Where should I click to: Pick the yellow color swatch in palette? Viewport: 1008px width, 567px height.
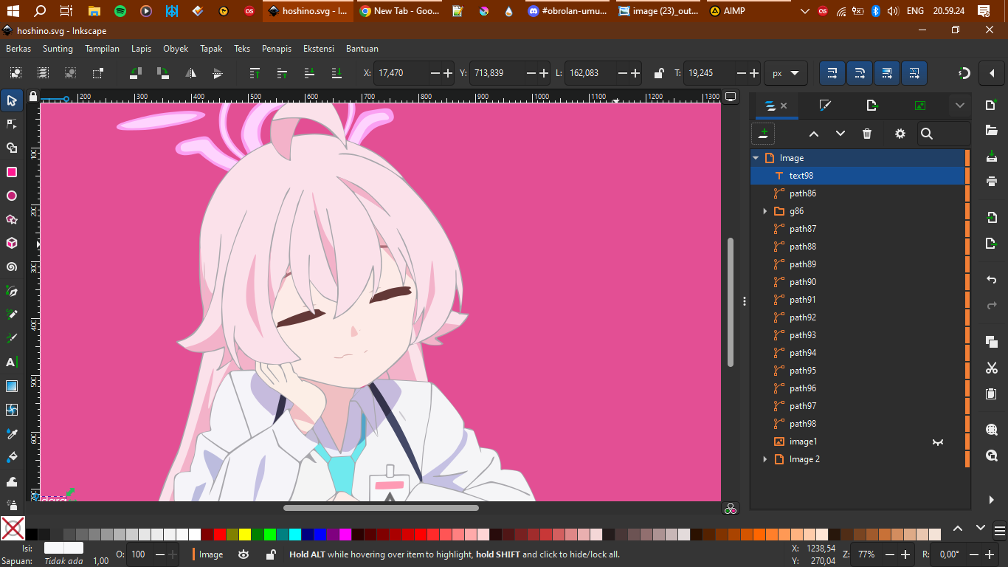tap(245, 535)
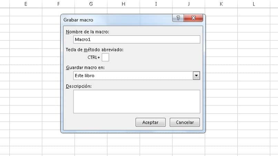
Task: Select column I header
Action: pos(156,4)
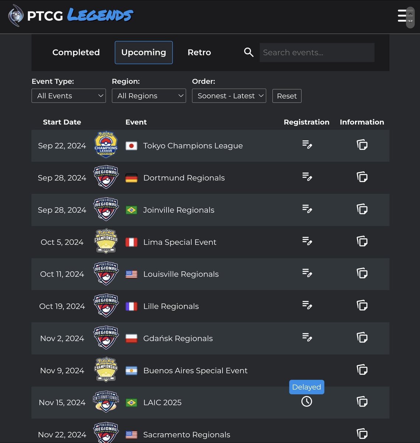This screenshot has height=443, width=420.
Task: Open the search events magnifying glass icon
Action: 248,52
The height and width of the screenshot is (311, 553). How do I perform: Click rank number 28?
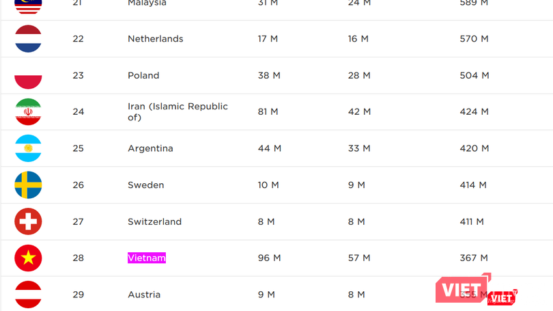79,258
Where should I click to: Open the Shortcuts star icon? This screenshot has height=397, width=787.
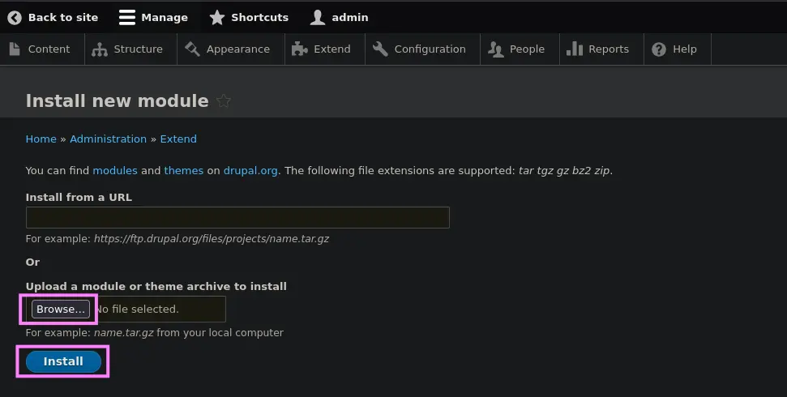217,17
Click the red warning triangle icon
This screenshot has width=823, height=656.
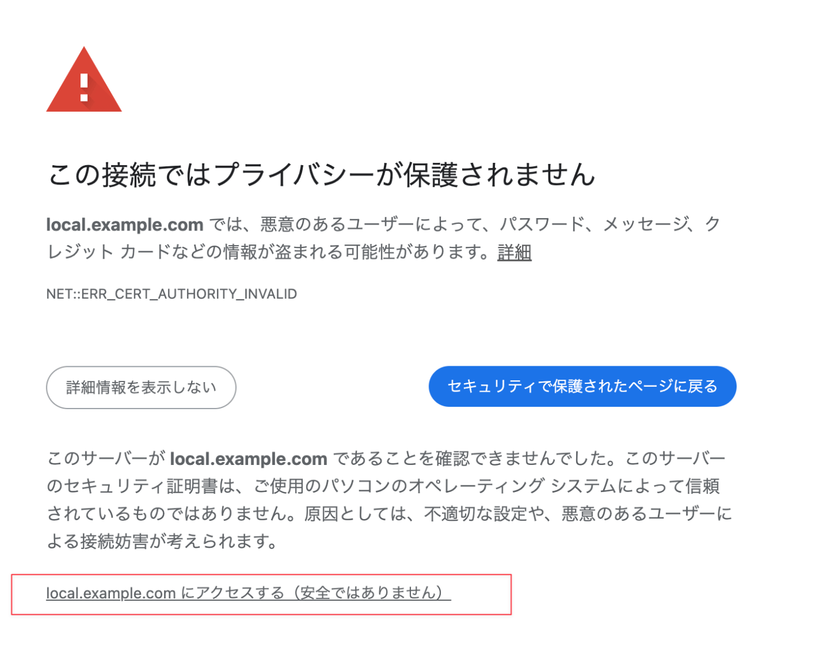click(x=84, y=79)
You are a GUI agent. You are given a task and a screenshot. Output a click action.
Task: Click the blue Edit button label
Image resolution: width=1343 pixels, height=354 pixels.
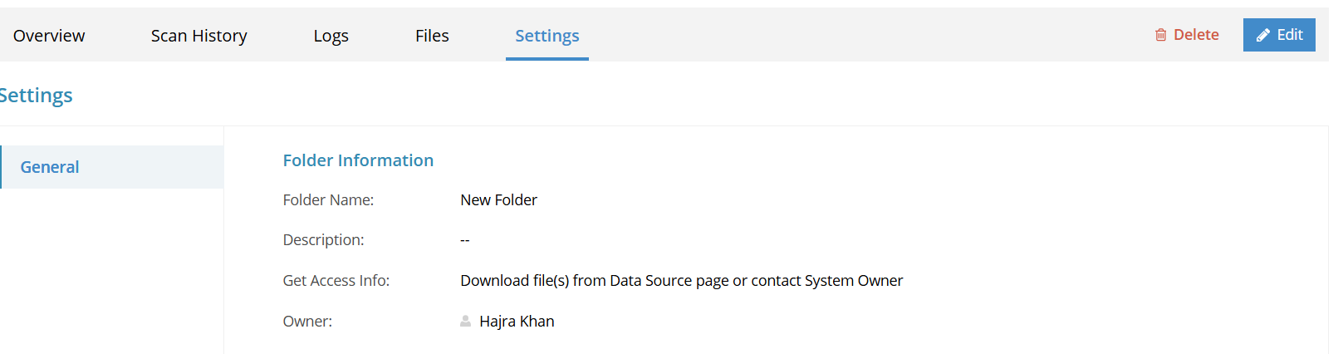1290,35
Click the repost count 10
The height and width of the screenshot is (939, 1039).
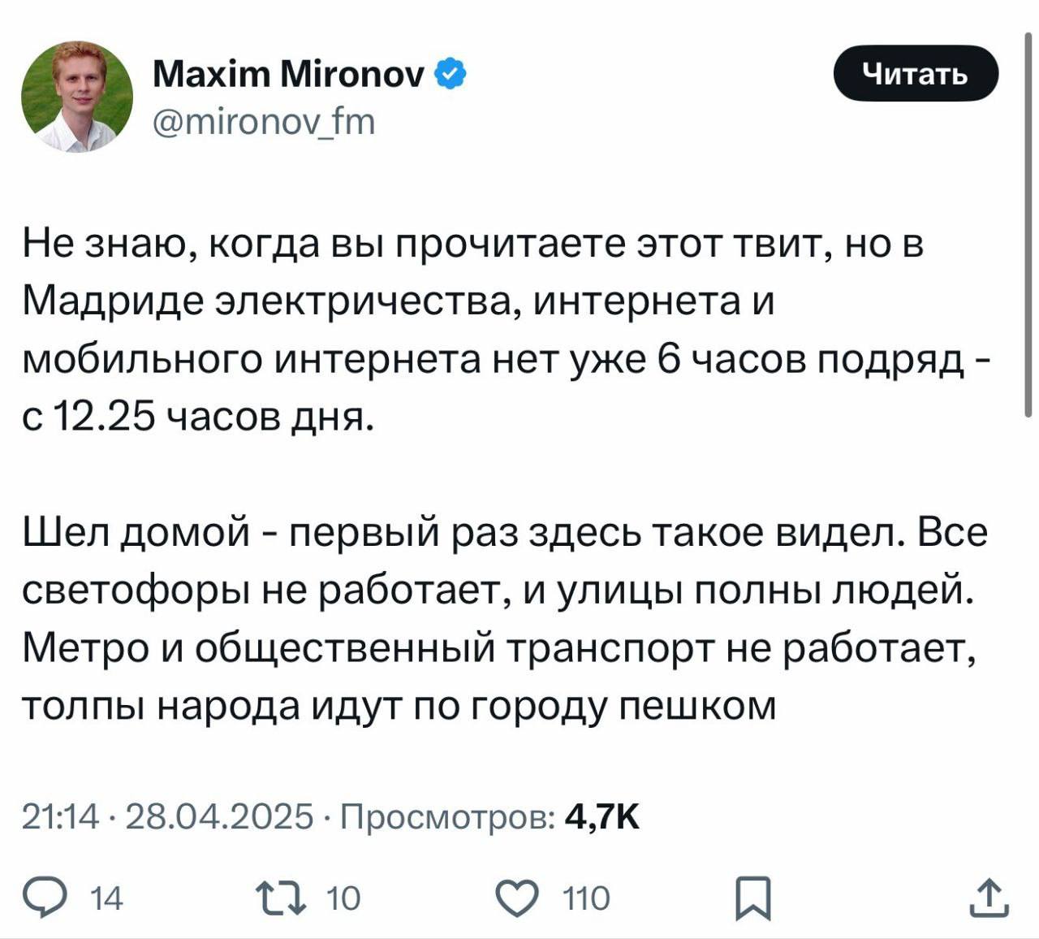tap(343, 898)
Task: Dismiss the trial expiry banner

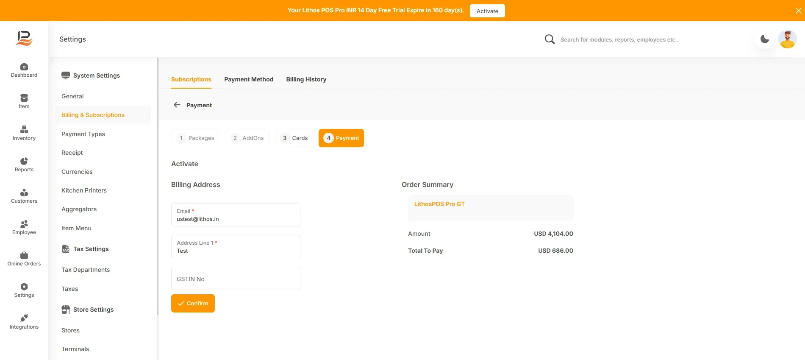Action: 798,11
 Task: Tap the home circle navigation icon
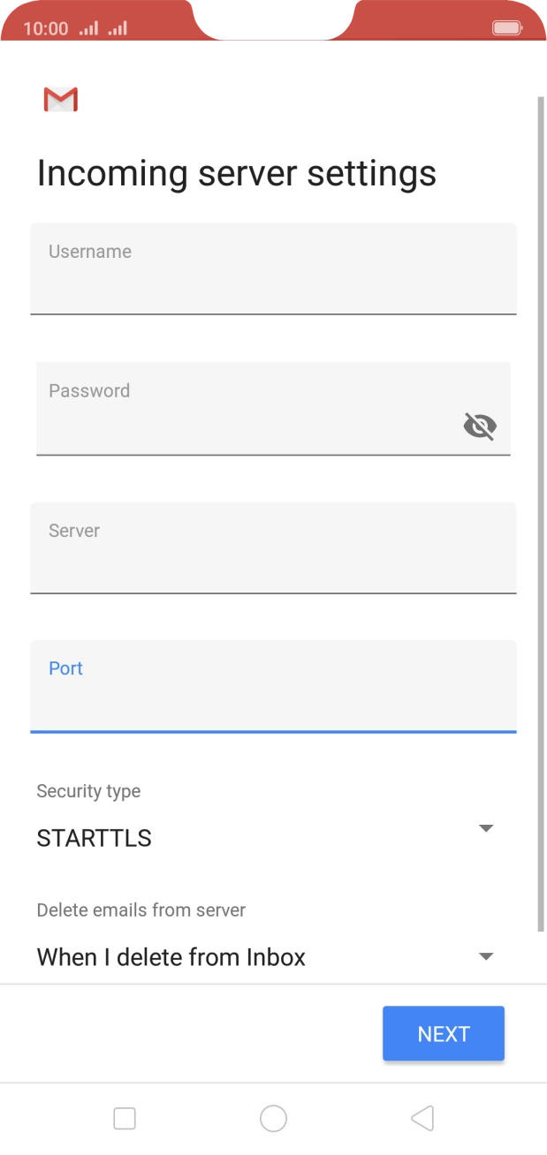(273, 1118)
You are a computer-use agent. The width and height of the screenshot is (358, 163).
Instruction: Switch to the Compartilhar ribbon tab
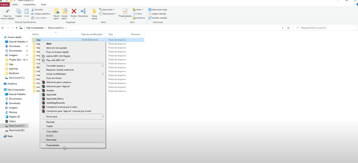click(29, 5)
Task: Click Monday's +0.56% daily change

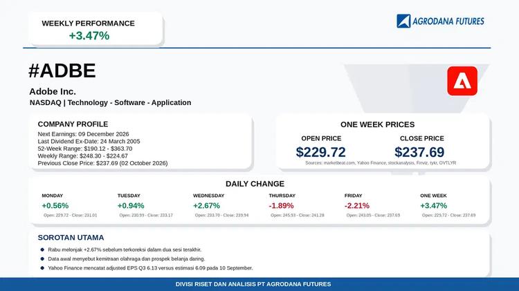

================================

- Directions for this task:
Take the material above from the line bearing "Click the repost count 10" through the line bearing "You are a computer-use" and write it out exactly, both end lines included. Pictures stay out.

- Exercise answer:
Click the repost count 10
The height and width of the screenshot is (939, 1039).
tap(343, 898)
Task: Dismiss the trial expiry banner

Action: 798,11
 Task: Tap the home circle navigation icon
(273, 1118)
You are a computer-use agent. The width and height of the screenshot is (358, 163).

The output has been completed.